India is still far from an achieving its farmers’ income targets. One strategy that can help the Indian agriculture industry become resilient is protective farming. While speaking at an event sponsored by the National Bank for Agricultural and Rural Development and the Open Network for Digital Commerce, Union Minister Piyush Goyal stated that increasing farmer income by twofold is a top aim for the Indian government.
In 2017, the government first declared its intention to double farmers’ income by 2022, the country’s 75th independence year. The federation aims to achieve it via various welfare measures and policy initiatives. The NITI Aayog, the Think Tank of the GOI, has also published a report on the same with a roadmap to achieve the target by the end of FY 2023. Experts predict that to achieve this target, there is a need for a 10.41% increase in farmers’ income annually. However, the current growth of Indian farmers’ income is only at 3.5%, barely a third of the required growth.
The Average Income of Indian Farmers
The average monthly income of agri-dependent households was about 6,426 INT back in FY 2013. Out of which, about 2,701 INR came from wages; 3,081 INR came from crop production and cultivation; and the remaining came from animal farming and other non-farming activities.
The same was increased to 10,218 INR in the 77th NSS round data, FY 2019. Wages generated the most income at 4,063 INR, followed by crop production and cultivation at 3,798 INR. The income from animal farming was significantly increased to 1,582 INR from 763 INR. In addition, farmers have also started leasing out property and making a relatively larger income from non-farm activities.
Major Constraints in Achieving the Goal of Doubling Farmers’ Income
In 2019, the Indian Council of Agricultural Research, or iCAR, published a report with detailed state-wise documents and interventions.

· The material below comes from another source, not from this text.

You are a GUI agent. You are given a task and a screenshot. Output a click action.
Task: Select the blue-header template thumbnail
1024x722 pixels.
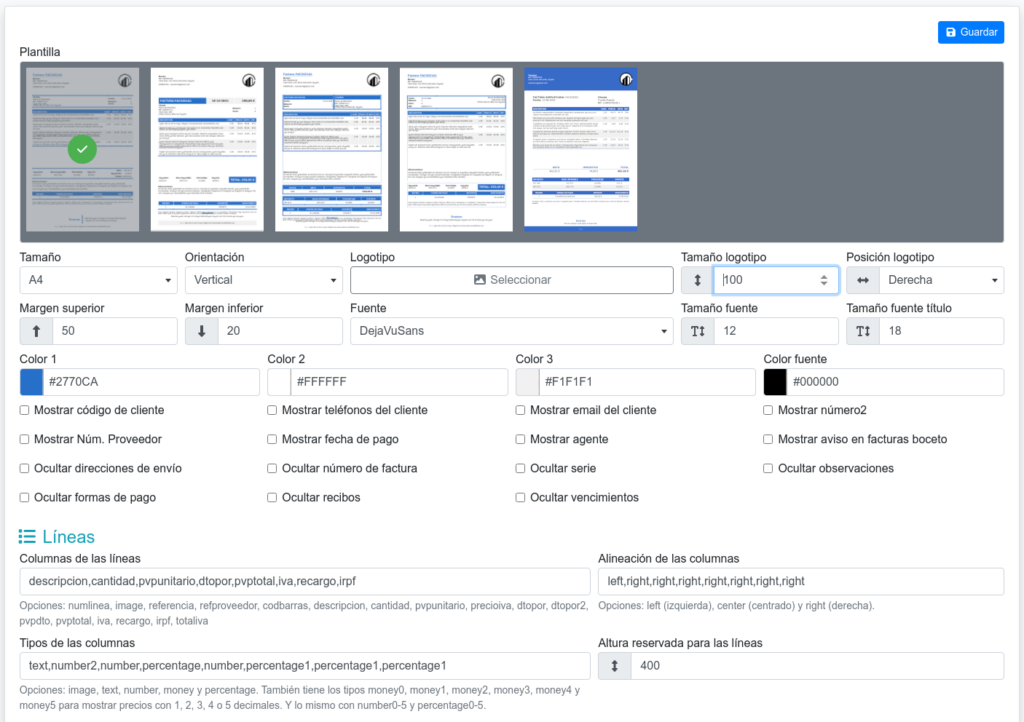tap(580, 149)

The report also observed several constraints and gaps in these strategies to achieve the Indian government’s goal of doubling farmers’ income by 2022. It includes:
Biotic and abiotic stresses, increased salinity in soil, and stress because of heat and cold Damage because of natural calamities like heavy rain, cyclones, and prolonged cloudy weather Inadequate supply of small scale farm machinery for different operations
Labor shortages and higher production cost Deterioration of soil health Imbalanced use of pesticides and fertilizers Improper drainage, lack of assured irrigation, and proper threshing, drying, and storage facilities Incidents of diseases and pests, and inadequate knowledge about their management The report indicates a wide gap in productivity, and there is a need for an eagle eye approach to fill it.
How Can Protective Farming Help Indian Farmers?
Protective farming is a technique that uses various tools, products, and strategies to help crops grow against climate uncertainties, weeds, pests, and other harmful factors. Moreover, these strategies also help farmers reduce their overall costs since they require limited use of pesticides, fertilizers, and control measures.
Also, protective farming is a powerful technique to achieve sustainable crop production. It supports the development of a resilient farming system by promoting agro ecological knowledge and practice. This strategy avoids the drawbacks, decreasing the possible expenditures that might be incurred should a problem arise.
The Benefits of Protective Farming
Protective farming results in more germination and better hardening because it promotes healthy, uniform plant growth. Farmers can use them for transplantations since they are genetically superior and free of serious illnesses. Additionally, farmers may produce a variety of fruits, flowers, and vegetables all year long, which is more profitable commercially because they apply micro-climate protection measures like crop covers, shade nets, and insect nets around crops. GROWiT, India’s leading Direct-to-Farmer Protective Farming Company, intends to promote entrepreneurship amongst farmers at Taluka level in the light of this. Saurabh Agarwal is the CEO of this company. This technique also allows farmers to control the surroundings of the plant body fully or partially. If farmers use plastic tunnels in early nurseries, they can increase their crop yield.